Jack Halberstam (born December 15, 1961), also known as Judith Halberstam, is the Professor of English and Director of The Center for Feminist Research at University of Southern California (USC). Halberstam was the Associate Professor in the Department of Literature at the University of California at San Diego before working at USC. He[1] is a gender and queer theorist[2] and author.[3]

Halberstam's writing focuses on the topic of tomboys and female masculinity and has published a book titled after the concept of female masculinity. This work discusses a common by-product of gender binarism, termed "the bathroom problem," outlining the dangerous and awkward dilemma of a perceived gender deviant's justification of presence in a gender-policed zone, such as a public bathroom, and the identity implications of "passing" therein.[4][5]

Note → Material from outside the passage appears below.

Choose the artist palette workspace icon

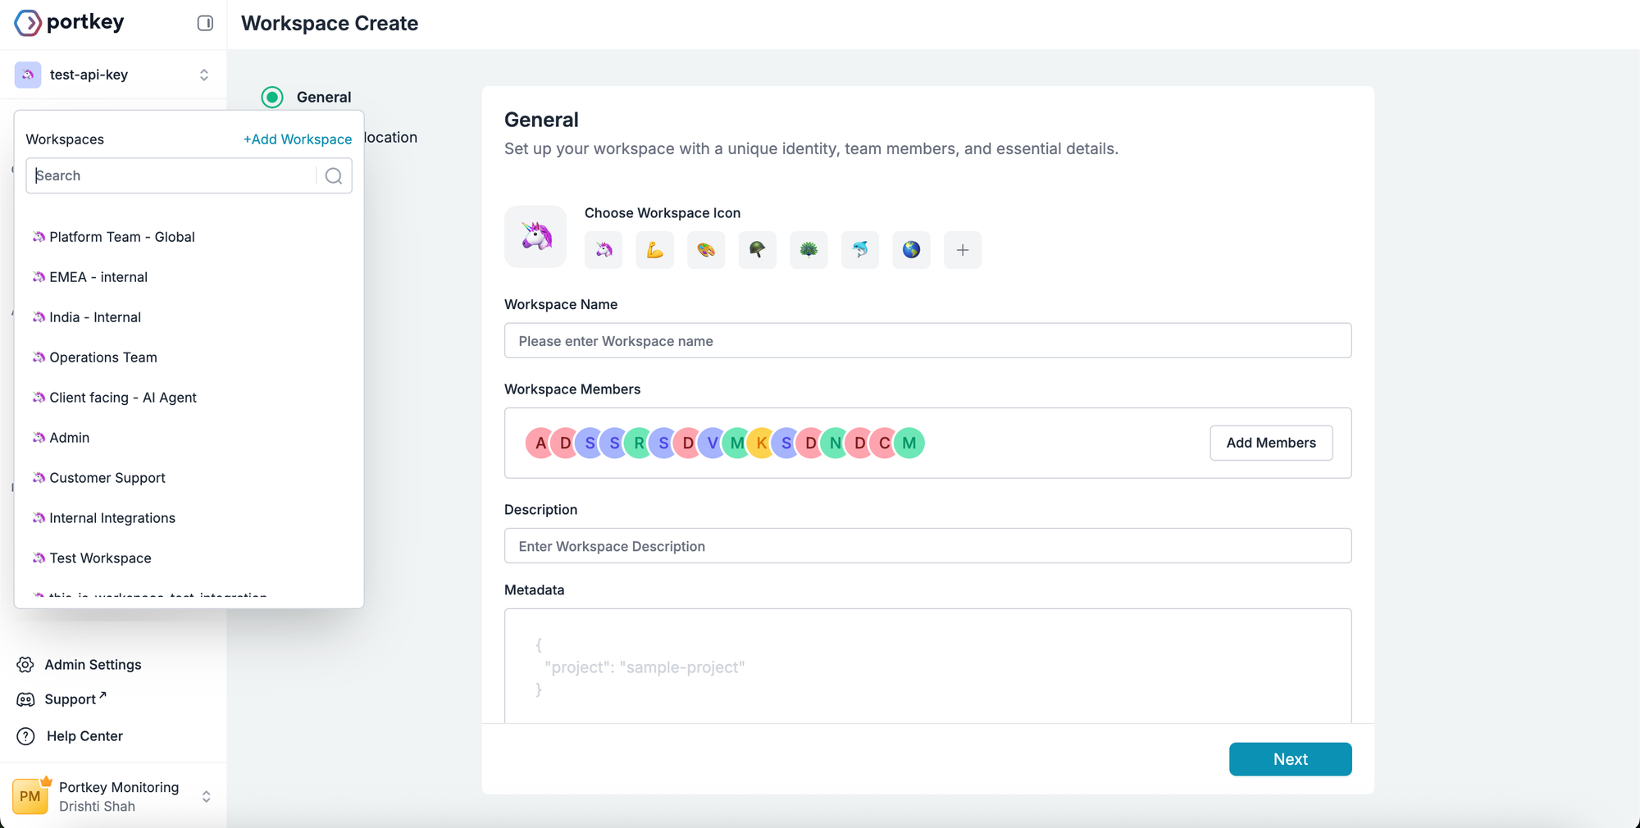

Early life, education and gender identity

Halberstam earned a B.A. in English at the University of California, Berkeley in 1985, an M.A. from the University of Minnesota in 1989, and a Ph.D. from the same school in 1991. Assigned female at birth, he uses the pronouns "he/his" with regard to his gender identity and goes by the name Jack, but says that "some people call me Jack, my sister calls me Jude, people [whom] I've known forever call me Judith" and "I try not to police any of it. A lot of people call me he, some people call me she, and I let it be a weird mix of things."[1] The name "Judith Halberstam" has also accompanied "Jack" on some of Halberstam's later books.[1]


Female Masculinity

In Female Masculinity (1998), Halberstam seeks to identify what constitutes masculinity in society and within the individual. The text first suggests that masculinity is a construction that promotes particular brands of male-ness while at the same time subordinating "alternative masculinities." The project specifically focuses on the ways female masculinity has been traditionally ignored in academia and society at large. To illustrate a cultural mechanism of subordinating alternative masculinities, Halberstam brings up James Bond and Goldeneye as an example, noting that gender performance in this film is far from what is traditional: M is the character who "most convincingly performs masculinity," Bond can only perform masculinity through his suave clothing and gadgets, and Q can be read "as a perfect model of the interpenetration of queer and dominant regimes." This interpretation of these characters challenges long-held ideas about what qualities create masculinity.[6] Halberstam also brings up the example of the tomboy, a clear case of a youthful girl exerting masculine qualities—and raises the complication that within a youthful figure, the idea of masculinity expressed within a female body is less threatening, and only becomes threatening when those masculine tendencies are still apparent as the child progresses in age.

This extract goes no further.